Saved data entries
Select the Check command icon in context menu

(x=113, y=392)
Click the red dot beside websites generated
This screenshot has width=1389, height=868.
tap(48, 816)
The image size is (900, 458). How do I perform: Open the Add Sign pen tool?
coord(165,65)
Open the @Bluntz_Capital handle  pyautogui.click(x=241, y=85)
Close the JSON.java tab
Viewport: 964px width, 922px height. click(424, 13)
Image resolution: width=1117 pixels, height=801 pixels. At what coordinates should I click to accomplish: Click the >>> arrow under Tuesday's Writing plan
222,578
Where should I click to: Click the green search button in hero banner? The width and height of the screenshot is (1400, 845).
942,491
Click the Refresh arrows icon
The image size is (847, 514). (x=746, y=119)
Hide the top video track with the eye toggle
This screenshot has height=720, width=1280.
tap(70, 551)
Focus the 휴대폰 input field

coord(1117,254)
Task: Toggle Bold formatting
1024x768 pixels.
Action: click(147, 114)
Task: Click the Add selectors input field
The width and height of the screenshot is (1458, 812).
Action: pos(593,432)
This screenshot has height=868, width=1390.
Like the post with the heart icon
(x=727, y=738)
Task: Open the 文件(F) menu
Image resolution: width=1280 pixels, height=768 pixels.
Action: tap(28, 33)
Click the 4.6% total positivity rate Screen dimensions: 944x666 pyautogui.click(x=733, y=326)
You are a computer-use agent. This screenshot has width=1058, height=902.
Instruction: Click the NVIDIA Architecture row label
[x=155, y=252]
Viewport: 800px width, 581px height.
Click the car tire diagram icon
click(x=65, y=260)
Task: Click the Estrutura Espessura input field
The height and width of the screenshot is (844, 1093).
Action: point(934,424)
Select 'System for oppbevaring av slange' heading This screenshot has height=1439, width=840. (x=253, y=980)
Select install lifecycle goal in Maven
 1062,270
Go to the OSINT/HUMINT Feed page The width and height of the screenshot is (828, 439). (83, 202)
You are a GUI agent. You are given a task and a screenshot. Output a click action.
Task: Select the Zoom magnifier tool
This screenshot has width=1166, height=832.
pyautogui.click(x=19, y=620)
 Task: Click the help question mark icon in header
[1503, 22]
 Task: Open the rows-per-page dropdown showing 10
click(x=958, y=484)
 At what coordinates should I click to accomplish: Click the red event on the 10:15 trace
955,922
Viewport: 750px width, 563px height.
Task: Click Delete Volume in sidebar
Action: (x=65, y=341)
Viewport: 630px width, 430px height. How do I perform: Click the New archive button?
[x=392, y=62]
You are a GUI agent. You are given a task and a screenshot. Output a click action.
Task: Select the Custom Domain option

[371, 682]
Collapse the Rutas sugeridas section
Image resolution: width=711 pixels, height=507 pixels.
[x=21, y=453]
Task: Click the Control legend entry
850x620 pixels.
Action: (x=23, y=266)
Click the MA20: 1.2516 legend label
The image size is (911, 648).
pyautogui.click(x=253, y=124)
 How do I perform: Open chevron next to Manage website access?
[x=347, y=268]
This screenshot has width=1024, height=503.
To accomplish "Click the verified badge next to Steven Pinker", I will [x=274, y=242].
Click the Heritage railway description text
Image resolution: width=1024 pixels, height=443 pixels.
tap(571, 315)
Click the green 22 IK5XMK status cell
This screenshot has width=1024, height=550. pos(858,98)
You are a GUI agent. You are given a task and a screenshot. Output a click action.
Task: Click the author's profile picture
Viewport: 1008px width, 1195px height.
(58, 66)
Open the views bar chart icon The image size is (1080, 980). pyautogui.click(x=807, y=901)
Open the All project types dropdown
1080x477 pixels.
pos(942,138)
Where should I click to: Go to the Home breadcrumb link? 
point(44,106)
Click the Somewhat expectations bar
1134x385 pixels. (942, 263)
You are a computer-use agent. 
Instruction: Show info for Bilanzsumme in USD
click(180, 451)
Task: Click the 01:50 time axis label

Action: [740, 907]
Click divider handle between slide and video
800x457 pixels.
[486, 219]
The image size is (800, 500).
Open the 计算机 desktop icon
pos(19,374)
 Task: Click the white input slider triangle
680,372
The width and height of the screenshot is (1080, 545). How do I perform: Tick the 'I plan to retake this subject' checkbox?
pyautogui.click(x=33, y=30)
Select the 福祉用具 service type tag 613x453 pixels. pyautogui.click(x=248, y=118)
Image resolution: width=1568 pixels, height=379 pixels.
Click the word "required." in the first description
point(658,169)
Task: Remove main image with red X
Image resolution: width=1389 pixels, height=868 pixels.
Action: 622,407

- _YOUR TASK_: Give all the records above again, wording unchanged.

- _WRITTEN ANSWER_:
Select the Check command icon in context menu

(x=113, y=392)
Click the red dot beside websites generated
This screenshot has width=1389, height=868.
tap(48, 816)
The image size is (900, 458). How do I perform: Open the Add Sign pen tool?
coord(165,65)
Open the @Bluntz_Capital handle  pyautogui.click(x=241, y=85)
Close the JSON.java tab
Viewport: 964px width, 922px height. click(424, 13)
Image resolution: width=1117 pixels, height=801 pixels. At what coordinates should I click to accomplish: Click the >>> arrow under Tuesday's Writing plan
222,578
Where should I click to: Click the green search button in hero banner? The width and height of the screenshot is (1400, 845).
942,491
Click the Refresh arrows icon
The image size is (847, 514). (x=746, y=119)
Hide the top video track with the eye toggle
This screenshot has height=720, width=1280.
tap(70, 551)
Focus the 휴대폰 input field

coord(1117,254)
Task: Toggle Bold formatting
1024x768 pixels.
Action: click(147, 114)
Task: Click the Add selectors input field
The width and height of the screenshot is (1458, 812).
Action: pos(593,432)
This screenshot has height=868, width=1390.
Like the post with the heart icon
(x=727, y=738)
Task: Open the 文件(F) menu
Image resolution: width=1280 pixels, height=768 pixels.
Action: tap(28, 33)
Click the 4.6% total positivity rate Screen dimensions: 944x666 pyautogui.click(x=733, y=326)
You are a computer-use agent. This screenshot has width=1058, height=902.
Instruction: Click the NVIDIA Architecture row label
[x=155, y=252]
Viewport: 800px width, 581px height.
Click the car tire diagram icon
click(x=65, y=260)
Task: Click the Estrutura Espessura input field
The height and width of the screenshot is (844, 1093).
Action: point(934,424)
Select 'System for oppbevaring av slange' heading This screenshot has height=1439, width=840. (x=253, y=980)
Select install lifecycle goal in Maven
 1062,270
Go to the OSINT/HUMINT Feed page The width and height of the screenshot is (828, 439). (83, 202)
You are a GUI agent. You are given a task and a screenshot. Output a click action.
Task: Select the Zoom magnifier tool
This screenshot has width=1166, height=832.
pyautogui.click(x=19, y=620)
 Task: Click the help question mark icon in header
[1503, 22]
 Task: Open the rows-per-page dropdown showing 10
click(x=958, y=484)
 At what coordinates should I click to accomplish: Click the red event on the 10:15 trace
955,922
Viewport: 750px width, 563px height.
Task: Click Delete Volume in sidebar
Action: (x=65, y=341)
Viewport: 630px width, 430px height. How do I perform: Click the New archive button?
[x=392, y=62]
You are a GUI agent. You are given a task and a screenshot. Output a click action.
Task: Select the Custom Domain option

[371, 682]
Collapse the Rutas sugeridas section
Image resolution: width=711 pixels, height=507 pixels.
[x=21, y=453]
Task: Click the Control legend entry
850x620 pixels.
Action: (x=23, y=266)
Click the MA20: 1.2516 legend label
The image size is (911, 648).
pyautogui.click(x=253, y=124)
 How do I perform: Open chevron next to Manage website access?
[x=347, y=268]
This screenshot has width=1024, height=503.
To accomplish "Click the verified badge next to Steven Pinker", I will [x=274, y=242].
Click the Heritage railway description text
Image resolution: width=1024 pixels, height=443 pixels.
tap(571, 315)
Click the green 22 IK5XMK status cell
This screenshot has width=1024, height=550. pos(858,98)
You are a GUI agent. You are given a task and a screenshot. Output a click action.
Task: Click the author's profile picture
Viewport: 1008px width, 1195px height.
(58, 66)
Open the views bar chart icon The image size is (1080, 980). pyautogui.click(x=807, y=901)
Open the All project types dropdown
1080x477 pixels.
pos(942,138)
Where should I click to: Go to the Home breadcrumb link? 
point(44,106)
Click the Somewhat expectations bar
1134x385 pixels. (942, 263)
You are a computer-use agent. 
Instruction: Show info for Bilanzsumme in USD
click(180, 451)
Task: Click the 01:50 time axis label

Action: [740, 907]
Click divider handle between slide and video
800x457 pixels.
[486, 219]
The image size is (800, 500).
Open the 计算机 desktop icon
pos(19,374)
 Task: Click the white input slider triangle
680,372
The width and height of the screenshot is (1080, 545). How do I perform: Tick the 'I plan to retake this subject' checkbox?
pyautogui.click(x=33, y=30)
Select the 福祉用具 service type tag 613x453 pixels. pyautogui.click(x=248, y=118)
Image resolution: width=1568 pixels, height=379 pixels.
Click the word "required." in the first description
point(658,169)
Task: Remove main image with red X
Image resolution: width=1389 pixels, height=868 pixels.
Action: 622,407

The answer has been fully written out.